- Born: 1977 Saudi Arabia
- Occupation: Airline employee
- Criminal status: In prison
- Conviction: Publicizing vice
- Criminal penalty: 5 years and 1,000 lashes (October 2009)

= Mazen Abdul-Jawad =

Saudi Arabian man (born 1977)

Mazen Abdul-Jawad (born 1977) is a Saudi Arabian man who spoke about his sexual exploits on television in July 2009. He was convicted and sentenced to five years in prison and 1,000 lashes for talking publicly about sex. After the program by the Lebanese Broadcasting Corporation (LBC) which included his comments aired, the Saudi government shut down the LBC's two offices in the country.

==Television appearance==
Abdul-Jawad was a sales clerk for Saudia and a divorced father of four when he appeared on the Lebanese Broadcasting Corporation satellite TV program Ahmar Bel Khat El Arid on July 15, 2009 and discussed his personal sexual exploits. On the show, Jawad talked about having sex at the age of 14 with a neighbor and picking up women using the Bluetooth on his cellphone (as they are forbidden to interact with men in public), and revealed a recipe for an aphrodisiac. The program also showed Abdul-Jawad leading viewers into his bedroom, dominated by red accessories, and showing off sex toys, which were blurred for viewing. Later, three male friends join him for a discussion on what turns them on.

==Arrest and conviction==
Jawad was arrested on July 31 for publicising vice, after Saudi religious and judicial authorities received what they said were hundreds of complaints from the public regarding the program. A police spokesman in Jeddah said that Jawad's appearance had violated Saudi Arabia's Islamic Sharia law code and was against Saudi customs.

An anonymous source from the Saudi Prosecution and Investigation Commission (PIC) stated that the prosecution might request charging Jawad and the other defendants for Hirabah, a crime defined as "waging unlawful warfare (in speech or action) against the state and society". The punishment for such a crime would be beheading.

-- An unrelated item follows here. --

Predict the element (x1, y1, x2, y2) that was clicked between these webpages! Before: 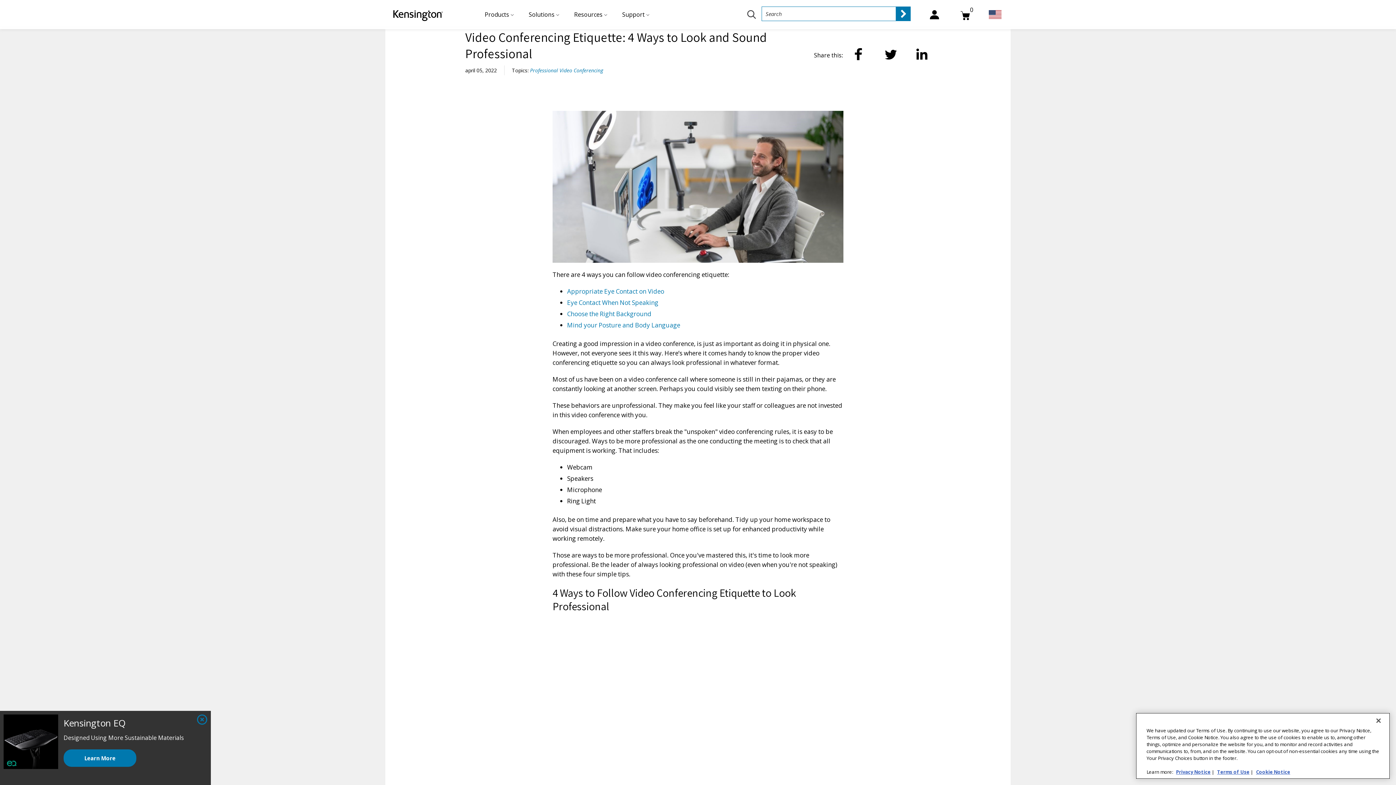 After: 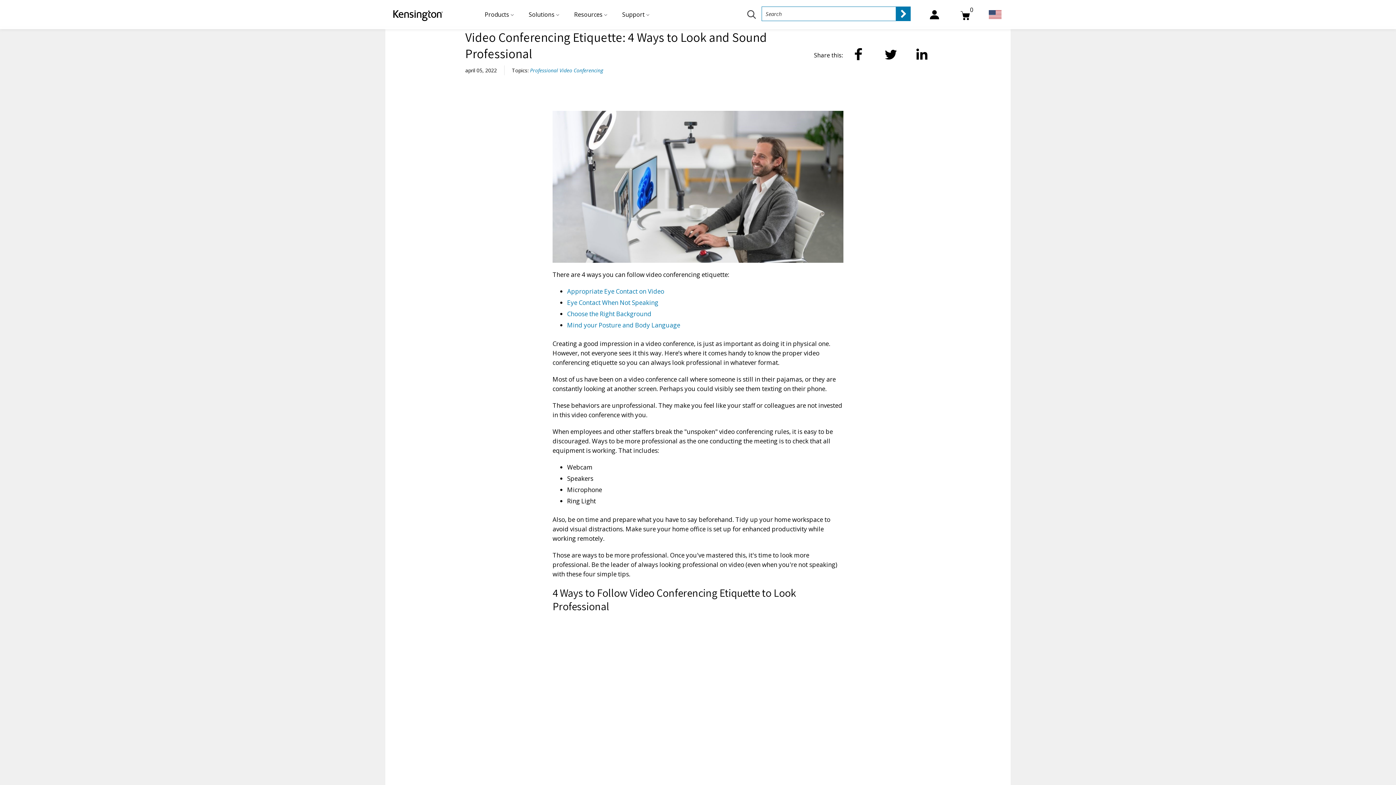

On October 7, 2009, Jawad was convicted by a Jeddah court on charges based on Sharia law. He was sentenced to five years imprisonment and 1,000 lashes. The sentence also includes a ban on travel and talking to the media for five years after his release.

The other three men on the show were also convicted of discussing sex publicly. They were sentenced to two years imprisonment and 300 lashes each. A cameraman who helped film the episode was sentenced to two months in jail. A female journalist at LBC, one of two arrested, was sentenced to 60 lashes.

==Statements==
Jawad's lawyer, Sulaiman al-Jumeii, said the case should not be considered closed, and that he planned to appeal the court's ruling, claiming that the decision was made "under pressure from public opinion". He maintained that Jawad was not referring to his own sexual experiences and that the toys shown on the program were not his own. He further argued that the case was tried before the wrong court, and that it should have been heard by a specialized court at the Information Ministry qualified to issue decisions regarding technical issues related to the case.

Al-Jumeii filed a lawsuit against LBC, maintaining that his client was duped by the media corporation and was unaware in many cases he was being recorded.

==Other==
On August 7, YouTube disabled comments for the video clip of the program. Before the clip was blocked by the government censor in Saudi Arabia, it was viewed more than 430,000 times.